Gabon : menace de suspension des médias après les accusations de torture de l’épouse d’Ali Bongo
Gabon : menace de suspension des médias après les accusations de torture de l'épouse d'Ali Bongo

AFRICALEADNEWS – (Gabon) Le climat entre les autorités gabonaises et certains médias internationaux s’est nettement alourdi le 8 mars 2026. Suite à la diffusion d’une interview de Sylvia Bongo sur France 24, dans laquelle elle affirme avoir été victime de tortures aux côtés de son fils Noureddin, le ministre de la Communication, Germain Biahodjow, est monté au créneau. Le membre du gouvernement a formellement démenti ces déclarations, les qualifiant de manœuvre visant à déstabiliser le pouvoir en place.
« Le Gouvernement de la République récuse fermement ces allégations diffamatoires », a martelé le ministre lors de son intervention. Selon les autorités, le séjour carcéral de la famille Bongo s’est déroulé dans des conditions strictes mais respectueuses. Le ministre a tenu à préciser que « durant leur détention, l’ancienne Première Dame, son fils Noureddin Bongo Valentin tout comme leurs co-accusés ont bénéficié d’un traitement conforme aux règles de droit », ajoutant que celui-ci s’est fait dans le « respect de la dignité humaine » pour couper court aux rumeurs de maltraitance.

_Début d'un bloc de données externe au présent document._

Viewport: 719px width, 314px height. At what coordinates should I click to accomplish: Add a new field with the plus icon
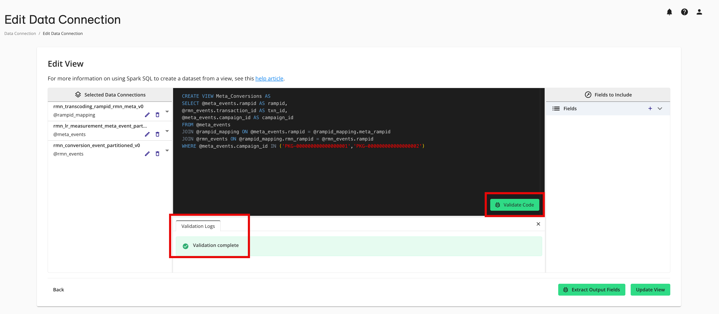coord(650,108)
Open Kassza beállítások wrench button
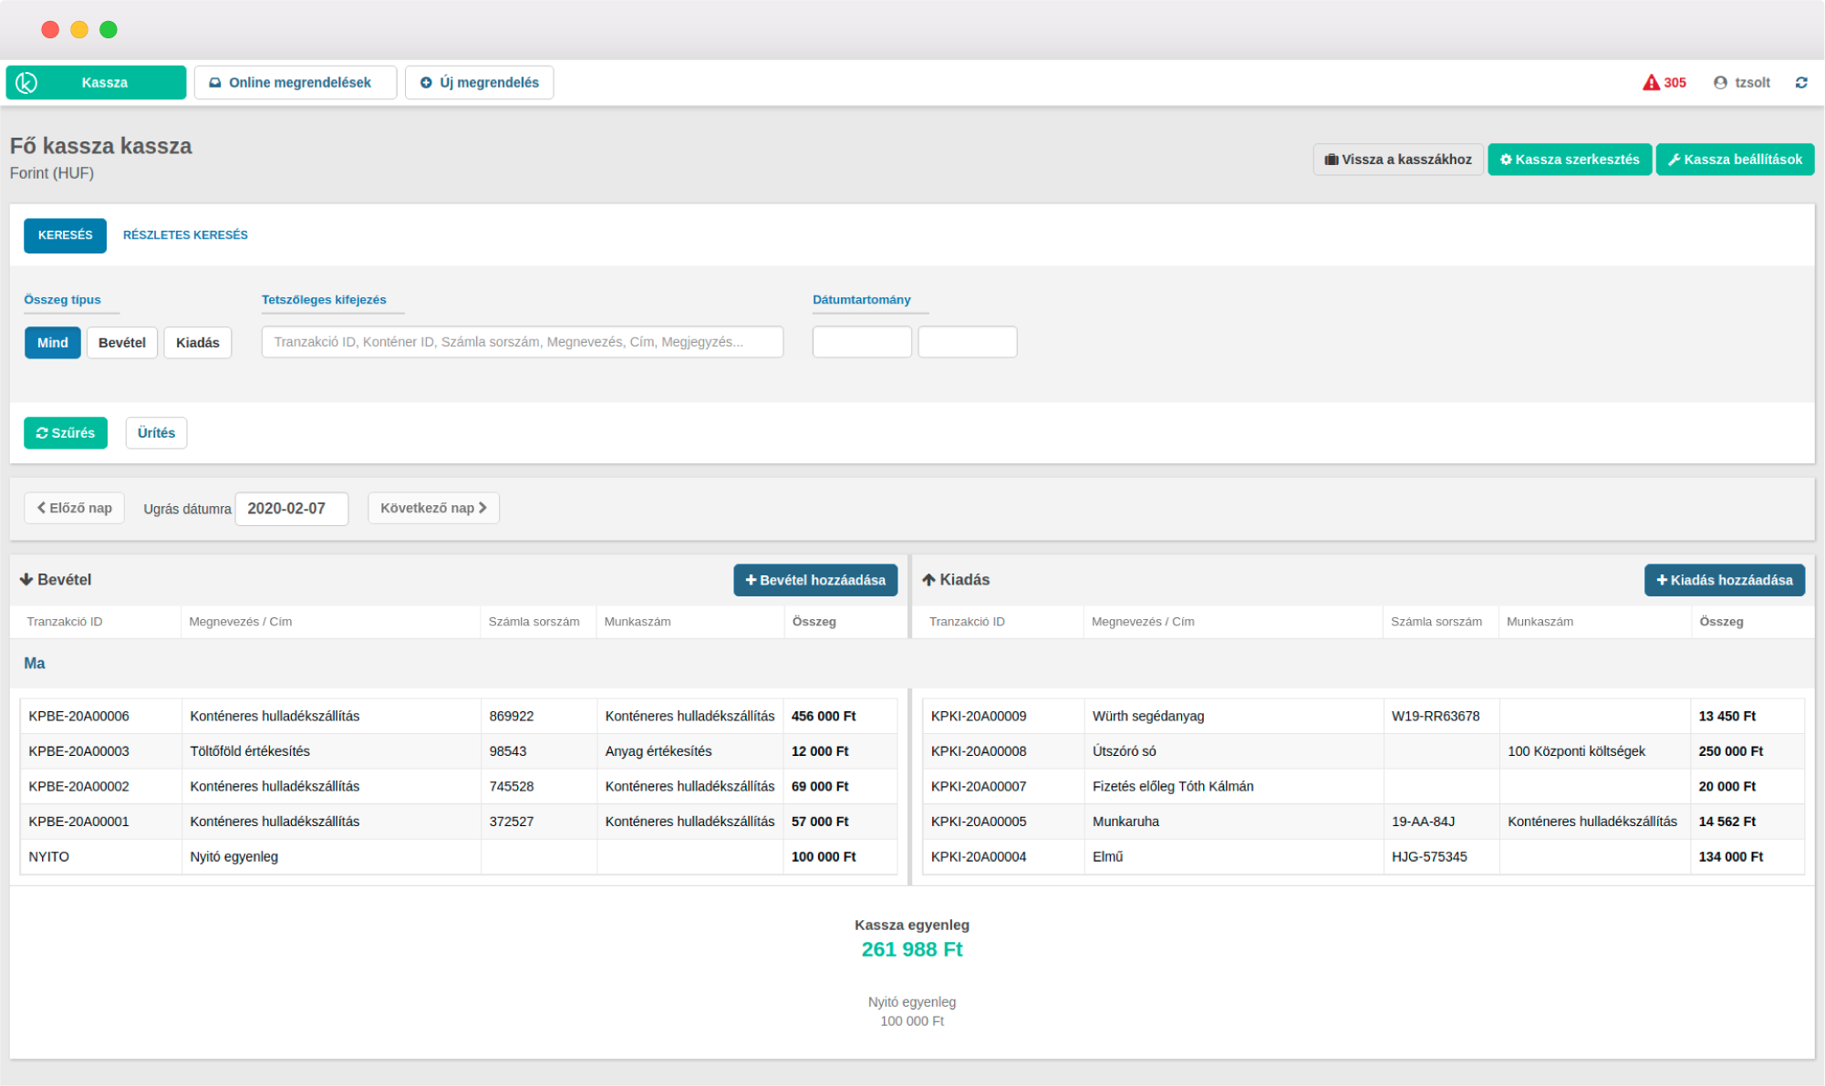1825x1086 pixels. (1734, 160)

Au-delà du démenti, Libreville pointe du doigt la responsabilité des diffuseurs étrangers. Le gouvernement déplore que des récits qu’il juge « déformés » soient « amplifiés par certains médias occidentaux ». Ces derniers, selon le porte-parole, « servent de relais à des campagnes de désinformation » sans procéder à une vérification suffisante. Cette situation pourrait entraîner des conséquences diplomatiques et médiatiques majeures, le pouvoir menaçant désormais de suspendre le droit de diffusion des médias concernés sur le territoire national.

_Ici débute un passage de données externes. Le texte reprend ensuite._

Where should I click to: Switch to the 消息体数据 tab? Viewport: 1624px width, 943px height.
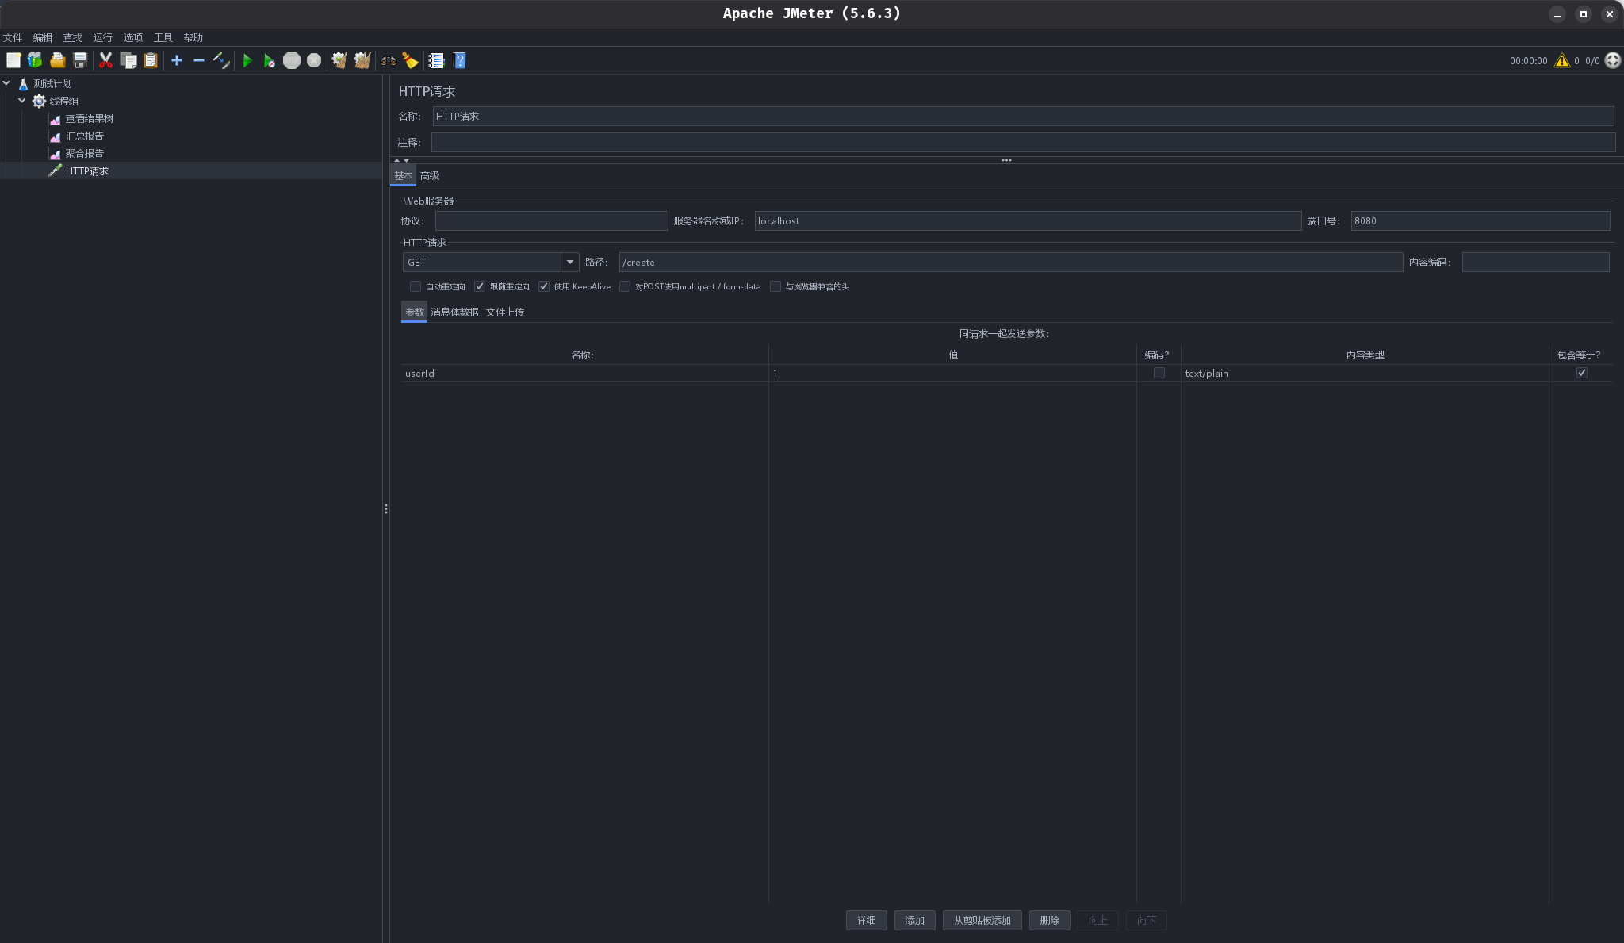(454, 312)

Pour le gouvernement, ces accusations occultent la nature pacifique du changement de régime intervenu en août 2023. Le ministre a conclu en rappelant que le président Brice Clotaire Oligui Nguema avait lui-même « posé un geste d’apaisement et d’humanité en permettant à l’ancien Président Ali Bongo Ondimba de recouvrer sa liberté ». Ce fait constitue, selon lui, une preuve irréfutable de la magnanimité des autorités face à l’ancien régime.